▶ _Data excerpts_
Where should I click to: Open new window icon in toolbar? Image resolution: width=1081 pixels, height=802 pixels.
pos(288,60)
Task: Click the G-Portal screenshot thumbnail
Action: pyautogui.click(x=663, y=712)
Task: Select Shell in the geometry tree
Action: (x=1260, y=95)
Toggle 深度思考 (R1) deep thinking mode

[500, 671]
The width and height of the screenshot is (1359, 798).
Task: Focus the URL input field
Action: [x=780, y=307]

▶ _What is required_
The records above should be returned exactly.

▶ _The answer_
Where should I click to: Open new window icon in toolbar? Image resolution: width=1081 pixels, height=802 pixels.
pos(288,60)
Task: Click the G-Portal screenshot thumbnail
Action: pyautogui.click(x=663, y=712)
Task: Select Shell in the geometry tree
Action: (x=1260, y=95)
Toggle 深度思考 (R1) deep thinking mode

[500, 671]
The width and height of the screenshot is (1359, 798).
Task: Focus the URL input field
Action: [x=780, y=307]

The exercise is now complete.